Après deux volets réalisés par Tim Burton, la saga Batman change brutalement de style avec l’arrivée de Joel Schumacher. Batman Forever abandonnait le côté sombre des deux premiers, au profit d’une histoire loufoque et outrancière qui ne fonctionnait malheureusement pas du tout. Malgré cet échec critique, le film a eu du succès, si bien que c’est à nouveau Joel Schumacher qui se charge de l’ultime volet de la saga. Batman & Robin va encore plus loin dans l’outrance et le n’importe quoi. Le résultat aurait pu tomber dans le second degré et même être assez drôle, mais malgré quelques éléments comiques, c’est surtout à nouveau raté. Des acteurs au scénario en passant par l’univers visuel, rien ne fonctionne dans ce film qui n’est même pas vraiment plaisant à regarder…
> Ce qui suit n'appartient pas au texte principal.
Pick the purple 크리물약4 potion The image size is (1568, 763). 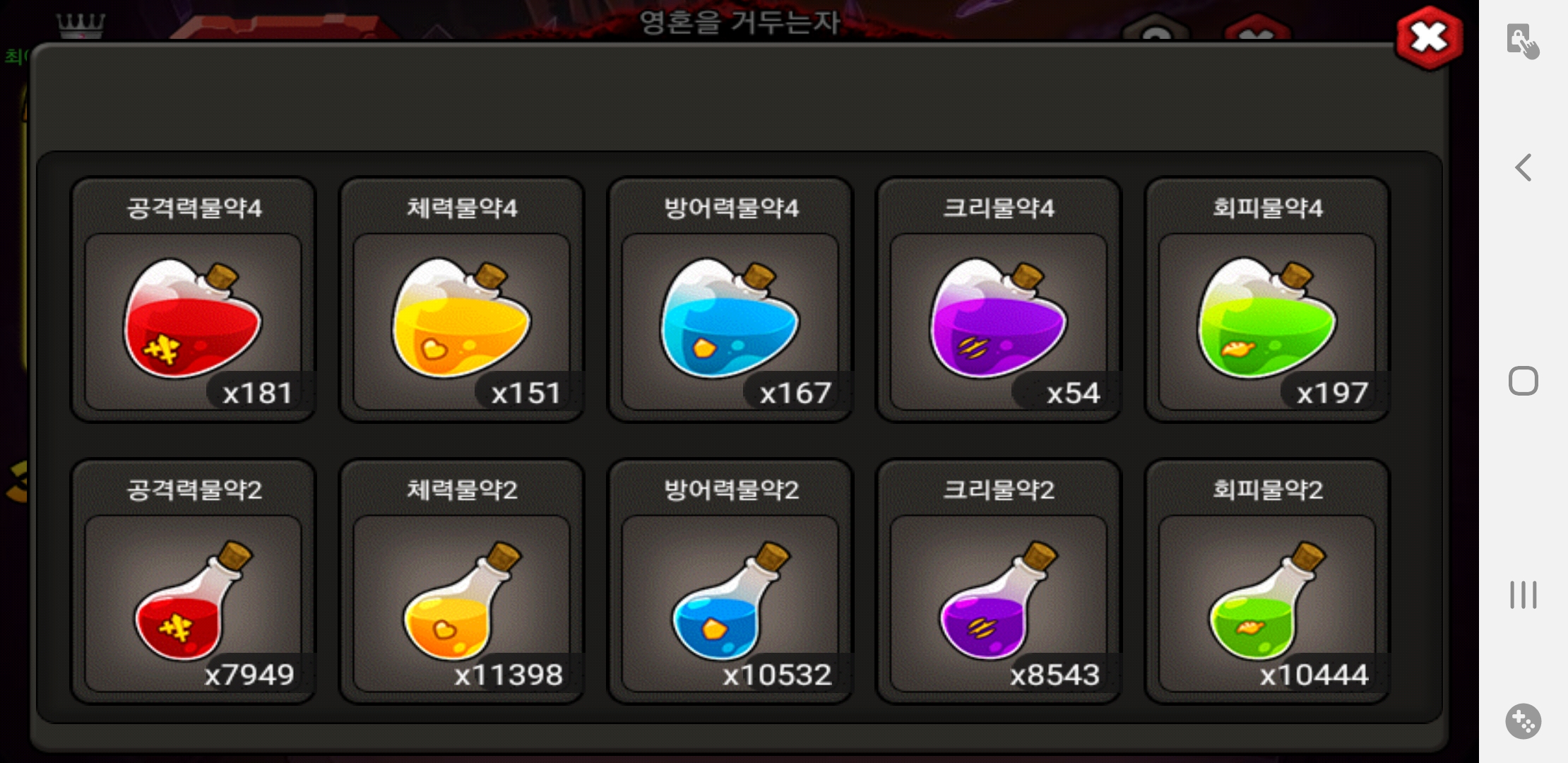click(998, 317)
Dans l’épisode précédent, le duo Batman et Robin se formait avec l’apparition de Dick Grayson, orphelin recueilli par Bruce Wayne qui finissait par l’aider dans sa tâche de superhéros. Comme son titre l’indique bien, Batman & Robin suit les aventures des deux héros qui travaillent désormais de concert. Joel Schumacher ouvre d’ailleurs son film avec la sortie des deux qui enfilent leur costume respectif, avant de prendre chacun un véhicule. D’emblée, le ton est au second degré avec Robin qui se plaint d’avoir moins que Batman, au départ il ne s’agit que de critiquer sa moto contre la Batmobile. Ce thème récurrent est l’un des motifs humoristiques du film et un moteur de scénario, puisque Robin préférerait agir seul. L’idée n’est pas mauvaise et le cinéaste joue encore plus que dans son précédent film la carte de l’homosexualité diffuse et du vieux couple. Les costumes mettent en avant leurs formes parfaites, jusqu’aux fameux emplacements pour tétons qui n’ont d’autre but que de valoriser leur côté sexe, tandis que le cinéaste insiste bien sur leur postérieur, avant même de montrer les visages. Dans le même temps, Batman & Robin reste bien sage et en reste au stade de l’amitié : les deux superhéros ont des relations amoureuses avec des femmes et le film paraît presque schizophrénique à hésiter entre les deux. Une manière de brouiller l’ensemble, dans ce long-métrage qui part constamment dans tous les sens.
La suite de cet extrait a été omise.